С 1908 года Алексей Алексеевич окончательно переходит на службу в военную разведку. Его карьера — военный агент в Дании, Швеции и Норвегии, а с 1912-го по 1917 год — военный агент во Франции и одновременно представитель Русской армии при французской главной квартире.
В 1916-м известный политический деятель Павел Милюков выступил в Госдуме с критикой царского правительства. Неожиданно из его речи стало известно об агентурной сети братьев Игнатьевых, которая работала в Европе по распоряжению Николая II.
«И Павел, и Алексей обладали огромными связями, агентурной сетью в Швейцарии, Франции и Германии. Они были первыми, кто сообщил царю о том, что существует тайная организация, финансируемая немцами, которая готовит военный переворот и некоторое революционное событие на территории России. В качестве военного атташе граф искусно ведёт переговоры с французами. Игнатьев умеет убеждать. Более того, граф отвечает за поставку оружия из Европы в Россию… Игнатьев был доверенным человеком лично Николая II, и деньги находились в его личном распоряжении. Это 227 миллионов золотом, которые по нынешнему эквиваленту доходят до 10 миллиардов долларов», — сообщает писатель и журналист Андрей Бинев.
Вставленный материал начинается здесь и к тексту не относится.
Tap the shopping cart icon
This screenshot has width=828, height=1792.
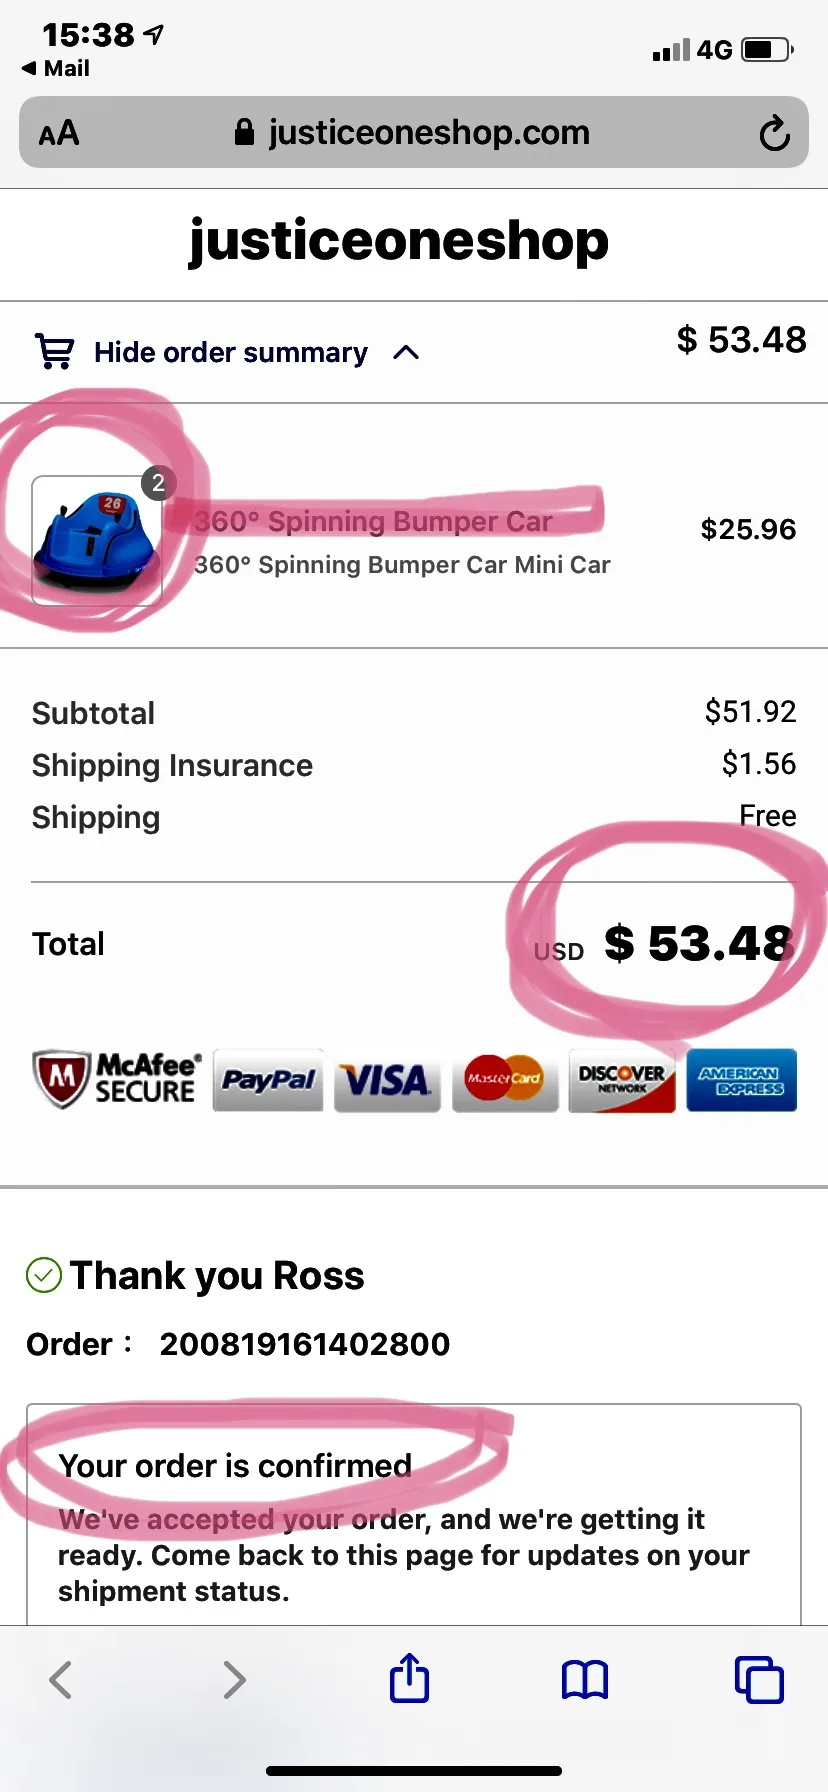(x=54, y=351)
Все эти деньги Игнатьев передал в 1924 году Сталину. Теперь он — работник советского представительства во Франции с нищенским содержанием. Работая на этой скромной и незаметной должности, граф Игнатьев и его нигде не афишируемая служба проводили такие операции, которые не раз ставили на дыбы контрразведки стран Запада.
СЛУЖУ СОВЕТСКОЙ РОССИИ! В 1927-м в Европе дерзко похитили архив Коминтерна. За эти бумаги готовы были умереть многие европейские и заокеанские банкиры, поскольку в них содержались сведения о том, куда именно пламенные большевики переводили деньги в дореволюционное время и в первые годы советской власти. Сразу после этого последовала отставка и высылка Троцкого, а в СССР начались процессы, которые потом назовут «сталинскими чистками». В ходе допросов чекисты «вдумчиво и планомерно» выясняли у «ленинской гвардии» шифры и доступы к секретным анонимным счетам, средства с которых столь же планомерно снимали люди Игнатьева. В итоге в СССР пошли эшелоны с промышленным оборудованием, техникой и материалами, необходимыми для форсированной индустриализации страны.
В 1928-м в Париже неожиданно умер генерал Врангель. Официальный диагноз — внезапно начавшийся туберкулез. Но родственники были уверены: его отравили большевистские агенты.
В начале 1931 года неизвестные похитили лидера белого движения Кутепова (впоследствии ему сделали смертельный укол ядом). Казалось бы, при чём здесь Игнатьев? Но почему-то именно его, пока в Париже шло следствие, срочно вывезли из Франции.
В 1939-м шеф германской разведки Вальтер Николаи решил перевезти свой гигантский архив. По пути из одного замка в другой несколько грузовиков с секретными документами внезапно исчезли. В советской разведке об этом архиве не знал никто, кроме одного человека… А руководитель абвера Канарис смущённо доложил Гитлеру, что его резидентура в СССР практически полностью разгромлена.
В это время Игнатьев уже работал в Москве. Он вернулся в СССР в самый разгар репрессий — в 1937-м, ничего не боясь и ни в чём не сомневаясь, поскольку хорошо себе представлял, кто, кого и за что сажает и расстреливает. Алексей Алексеевич сразу же получил звание комбрига и смешную должность переводчика в Воениздате. Но именно после его возвращения начинаются аресты в верхушке РККА — Корка, Фельдмана, Тухачевского, Эйдемана, Якира, Уборевича…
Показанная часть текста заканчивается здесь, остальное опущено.